──────── Selected extract
In the following code snippet, I use a symmetric matrix to calculate another. If I assign the matrix as Symmetric, it leads to excessive allocations if the loop is multi-threaded.
using BenchmarkTools
function foo()
ns = 1500
ne = 200
rbar = rand(Float64, (ne,ne)) * 30
#rbar = Symmetric(rbar, :L) # comment this line to see the difference
potzl = rand(ComplexF64, (ne,ne))
zls = [Array{ComplexF64}(undef, (ne,ne)) for t = 1:Threads.nthreads()]
Threads.@threads for f = 1:ns
t = Threads.threadid()
zl = zls[t]
g = rand(ComplexF64)
────────────────
→ Exercise requirements
• a. Please write out the symmetric-matrix post from "In the following" up to and including "potzl = rand(ComplexF64, (ne,ne))".
• b. Carry the symmetric-matrix post on from its last line, extending its Julia code.
──────── Supplied data
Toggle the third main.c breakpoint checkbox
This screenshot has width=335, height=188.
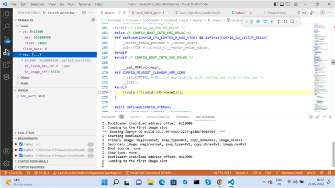(x=21, y=156)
────────────────
→ Results
• a.
In the following code snippet, I use a symmetric matrix to calculate another. If I assign the matrix as Symmetric, it leads to excessive allocations if the loop is multi-threaded.
using BenchmarkTools
function foo()
ns = 1500
ne = 200
rbar = rand(Float64, (ne,ne)) * 30
#rbar = Symmetric(rbar, :L) # comment this line to see the difference
potzl = rand(ComplexF64, (ne,ne))

• b.
for k = 1:ne
for i = k:ne
exp_gr = exp(-g * rbar[i,k]) # FIXME exp very slow
zl[i,k] = exp_gr * potzl[i,k]
end
end
end
end
precompile(foo, ())
@btime foo()
The output of @btime
without commenting rbar = Symmetric(rbar, :L)
is 3.168 s (180900039 allocations: 4.95 GiB
. If I comment that line, the output of @btime
is 287.963 ms (36 allocations: 3.67 MiB)
. Why does that happen?